In the final cabinet shuffle of Filmon's government on February 5, 1999, he was named Minister of Education and Training.

Filmon's Conservatives were defeated by the New Democratic Party under Gary Doer in the 1999 provincial election. Notwithstanding his long service in government, McCrae lost Brandon West by 352 votes to Scott Smith of the NDP.

==After provincial politics==
After leaving the assembly, McCrae became a real estate agent. He ran for mayor of Brandon in 2002, but lost to Dave Burgess. His campaign was hindered by local opposition to some of the decisions he had made while in government.
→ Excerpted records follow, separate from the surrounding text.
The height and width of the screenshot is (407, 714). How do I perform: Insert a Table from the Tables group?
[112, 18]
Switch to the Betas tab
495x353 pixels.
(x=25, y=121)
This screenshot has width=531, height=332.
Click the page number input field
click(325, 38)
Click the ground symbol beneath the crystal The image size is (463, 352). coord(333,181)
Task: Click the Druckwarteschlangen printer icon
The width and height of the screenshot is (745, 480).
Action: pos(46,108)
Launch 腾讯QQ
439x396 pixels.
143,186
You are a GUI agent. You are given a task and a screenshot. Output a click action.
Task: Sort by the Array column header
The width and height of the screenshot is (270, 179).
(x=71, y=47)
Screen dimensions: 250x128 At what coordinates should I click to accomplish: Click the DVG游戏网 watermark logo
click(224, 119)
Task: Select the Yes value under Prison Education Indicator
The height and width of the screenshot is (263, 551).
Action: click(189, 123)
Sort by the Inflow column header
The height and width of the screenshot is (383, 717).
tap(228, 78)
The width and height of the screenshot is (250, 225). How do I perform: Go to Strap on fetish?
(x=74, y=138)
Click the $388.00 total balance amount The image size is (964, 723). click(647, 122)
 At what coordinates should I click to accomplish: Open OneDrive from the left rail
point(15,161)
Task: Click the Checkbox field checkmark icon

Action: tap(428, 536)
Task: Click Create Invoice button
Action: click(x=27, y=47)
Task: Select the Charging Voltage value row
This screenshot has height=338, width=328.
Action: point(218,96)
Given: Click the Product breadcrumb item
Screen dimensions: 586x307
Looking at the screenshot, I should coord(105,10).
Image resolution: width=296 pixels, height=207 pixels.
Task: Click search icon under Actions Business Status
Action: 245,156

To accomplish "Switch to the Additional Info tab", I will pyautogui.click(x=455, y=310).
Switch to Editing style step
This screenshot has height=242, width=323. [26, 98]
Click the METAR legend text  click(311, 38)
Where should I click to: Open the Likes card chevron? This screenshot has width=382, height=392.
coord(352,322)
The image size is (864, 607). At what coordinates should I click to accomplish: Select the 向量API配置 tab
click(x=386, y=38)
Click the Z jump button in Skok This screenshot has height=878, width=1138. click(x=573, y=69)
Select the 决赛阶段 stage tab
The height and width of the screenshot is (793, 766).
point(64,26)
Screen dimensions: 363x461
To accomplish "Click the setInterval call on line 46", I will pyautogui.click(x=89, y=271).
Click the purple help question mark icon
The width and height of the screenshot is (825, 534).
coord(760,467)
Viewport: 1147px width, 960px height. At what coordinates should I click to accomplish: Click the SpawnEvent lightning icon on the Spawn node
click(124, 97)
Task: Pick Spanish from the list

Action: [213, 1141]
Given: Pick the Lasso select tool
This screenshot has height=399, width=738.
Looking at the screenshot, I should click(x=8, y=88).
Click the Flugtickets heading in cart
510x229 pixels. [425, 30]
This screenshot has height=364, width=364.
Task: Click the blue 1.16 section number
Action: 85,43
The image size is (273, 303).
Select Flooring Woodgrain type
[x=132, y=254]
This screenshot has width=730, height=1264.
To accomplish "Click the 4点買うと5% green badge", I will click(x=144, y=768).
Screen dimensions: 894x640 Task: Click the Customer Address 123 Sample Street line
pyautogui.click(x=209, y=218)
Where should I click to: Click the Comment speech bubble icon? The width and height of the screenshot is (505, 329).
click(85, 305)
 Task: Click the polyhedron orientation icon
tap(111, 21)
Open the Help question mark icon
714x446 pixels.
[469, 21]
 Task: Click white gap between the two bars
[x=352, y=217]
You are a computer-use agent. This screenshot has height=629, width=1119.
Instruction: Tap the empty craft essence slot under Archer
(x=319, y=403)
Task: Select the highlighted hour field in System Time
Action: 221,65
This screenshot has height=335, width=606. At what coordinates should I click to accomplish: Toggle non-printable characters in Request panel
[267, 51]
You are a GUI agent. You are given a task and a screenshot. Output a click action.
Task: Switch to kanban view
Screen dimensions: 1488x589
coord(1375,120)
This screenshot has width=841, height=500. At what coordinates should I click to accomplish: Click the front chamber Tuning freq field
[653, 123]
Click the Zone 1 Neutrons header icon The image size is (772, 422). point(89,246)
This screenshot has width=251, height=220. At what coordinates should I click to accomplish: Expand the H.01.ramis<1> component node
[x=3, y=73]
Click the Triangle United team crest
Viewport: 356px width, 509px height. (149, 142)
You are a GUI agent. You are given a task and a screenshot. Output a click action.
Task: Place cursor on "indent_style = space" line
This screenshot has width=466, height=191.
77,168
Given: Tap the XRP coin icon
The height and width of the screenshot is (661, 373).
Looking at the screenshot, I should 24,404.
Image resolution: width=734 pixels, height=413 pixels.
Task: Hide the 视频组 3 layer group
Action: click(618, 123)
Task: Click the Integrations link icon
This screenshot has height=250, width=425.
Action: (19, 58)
He did not seek re-election to the provincial legislature in 2003.

He was re-elected to Brandon City Council in October 2006 after a 20-year hiatus. He also wrote a book in 2006, Dancing Winds, a romance set during the Second World War at a concentration camp. McCrae was acclaimed to city council in 2010.

In April 2013, McCrae resigned from Brandon City Council. In May, he was named a part-time Citizenship Judge for Winnipeg.

In October 2023, McCrae appeared before Brandon City Council in opposition to a deferred resolution of council recognizing Canadian Indian Residential Schools as genocide, questioning the applicability of the term and argued the motion was ultra vires.

On May 13, 2024, the Brandon School Division Board of Trustees received communications from McCrae regarding the inclusion of the book Grave Error: How The Media Misled Us (and the Truth about Residential Schools) in the division's high school libraries and related concerns. McCrae attempted to speak to the board during the May 13^{th} meeting but the board denied to hear from McCrae, indicating that his delegation request had previously been denied due to an incomplete delegation request form.

McCrae appeared as a delegation to the Brandon School Division Board of Trustees on June 10^{th} 2024 to address disrespectful abuse of him at the May 13^{th} meeting. During McCrae's delegation, three trustees excused themselves from the meeting and the vice-chairperson ruled McCrae's delegation out of order.

In July 2026, McCrae registered as a candidate for school board trustee of Brandon School Division in the 2026 Manitoba municipal elections.